The Horse-Stealers and Other Stories eBook

This eBook from the Gutenberg Project consists of approximately 250 pages of information about The Horse-Stealers and Other Stories.

The Horse-Stealers and Other Stories eBook

This eBook from the Gutenberg Project consists of approximately 250 pages of information about The Horse-Stealers and Other Stories.

Under the influence of these agreeable reminiscences Shtchiptsov’s face brightened a little and his eyes began to shine.

“And do you remember how I beat Savoikin the manager?” he muttered, raising his head.  “But there!  I’ve beaten thirty-three managers in my time, and I can’t remember how many smaller fry.  And what managers they were!  Men who would not permit the very winds to touch them!  I’ve beaten two celebrated authors and one painter!”

“What are you crying for?”

“At Kherson I killed a horse with my fists.  And at Taganrog some roughs fell upon me at night, fifteen of them.  I took off their caps and they followed me, begging:  ‘Uncle, give us back our caps.’  That’s how I used to go on.”
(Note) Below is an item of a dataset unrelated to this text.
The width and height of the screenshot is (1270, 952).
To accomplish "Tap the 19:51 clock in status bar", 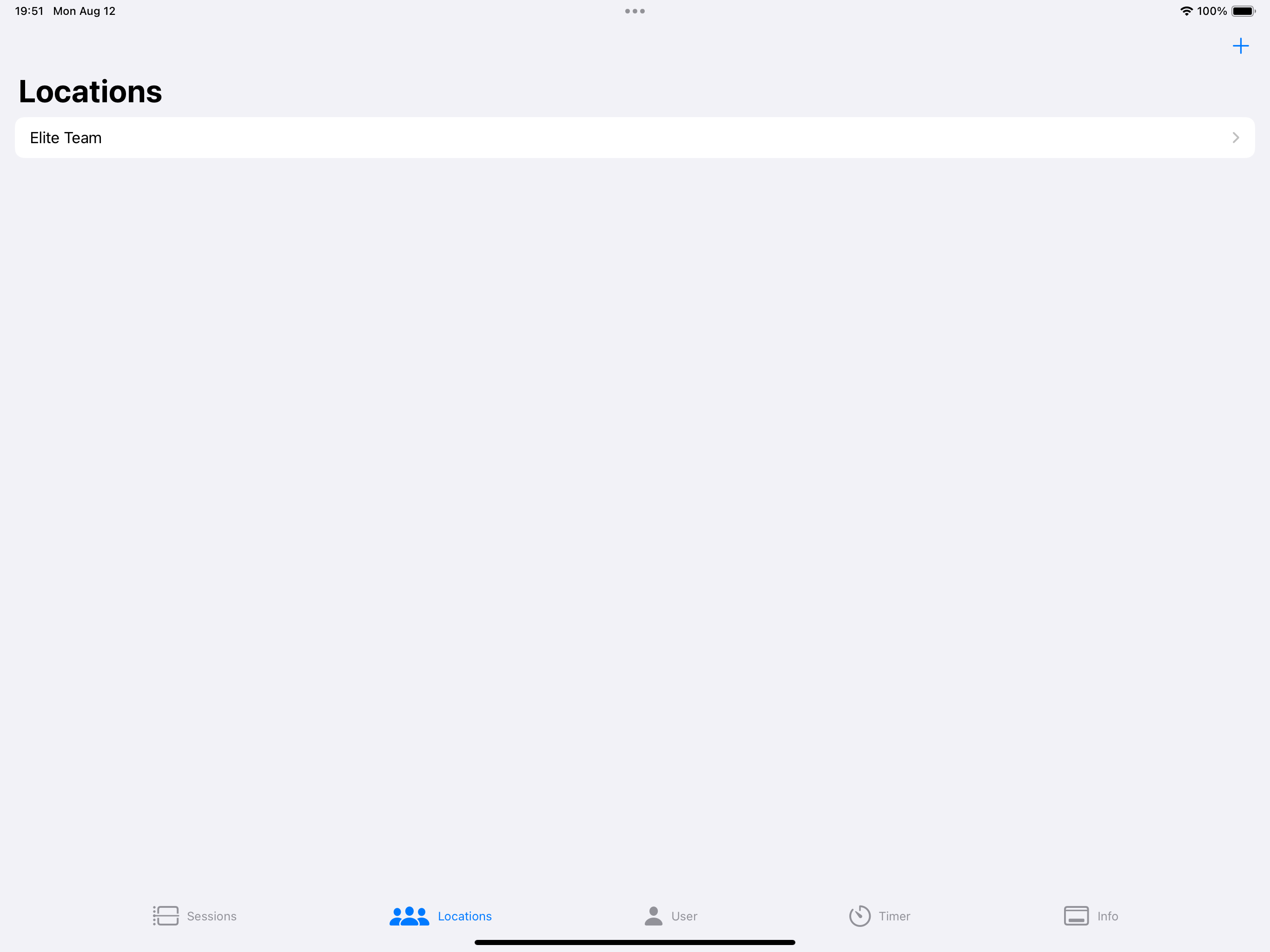I will point(29,11).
“What are you crying for, then, you silly?”

“But now it’s all over . . .  I feel it.  If only I could go to Vyazma!”

A pause followed.  After a silence Shtchiptsov suddenly jumped up and seized his cap.  He looked distraught.
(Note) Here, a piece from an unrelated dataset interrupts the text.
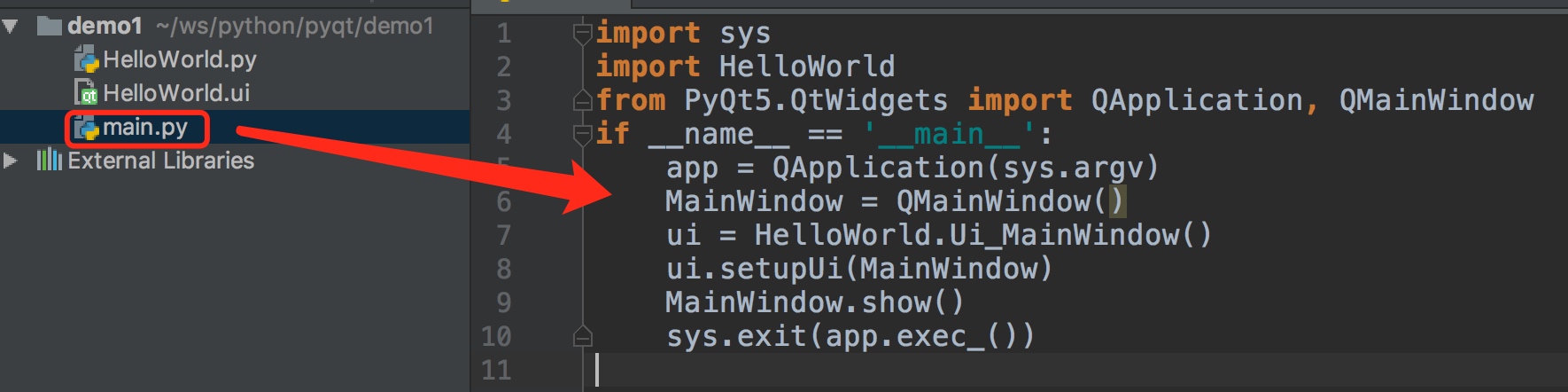Viewport: 1568px width, 392px height.
Task: Click the Python icon beside main.py
Action: [86, 128]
“Good-bye!  I am going to Vyazma!” he articulated, staggering.

“And the money for the journey?”

“H’m! . . .  I shall go on foot!”

“You are crazy. . . .”

The two men looked at each other, probably because the same thought —­of the boundless plains, the unending forests and swamps—­ struck both of them at once.

“Well, I see you have gone off your head,” the jeune premier commented.  “I’ll tell you what, old man. . . .  First thing, go to bed, then drink some brandy and tea to put you into a sweat.  And some castor-oil, of course.  Stay, where am I to get some brandy?”

Brama-Glinsky thought a minute, then made up his mind to go to a shopkeeper called Madame Tsitrinnikov to try and get it from her on tick:  who knows? perhaps the woman would feel for them and let them have it.  The jeune premier went off, and half an hour later returned with a bottle of brandy and some castor-oil.  Shtchiptsov was sitting motionless, as before, on the bed, gazing dumbly at the floor.  He drank the castor-oil offered him by his friend like an automaton, with no consciousness of what he was doing.  Like an automaton he sat afterwards at the table, and drank tea and brandy; mechanically he emptied the whole bottle and let the jeune premier put him to bed.  The latter covered him up with a quilt and an overcoat, advised him to get into a perspiration, and went away.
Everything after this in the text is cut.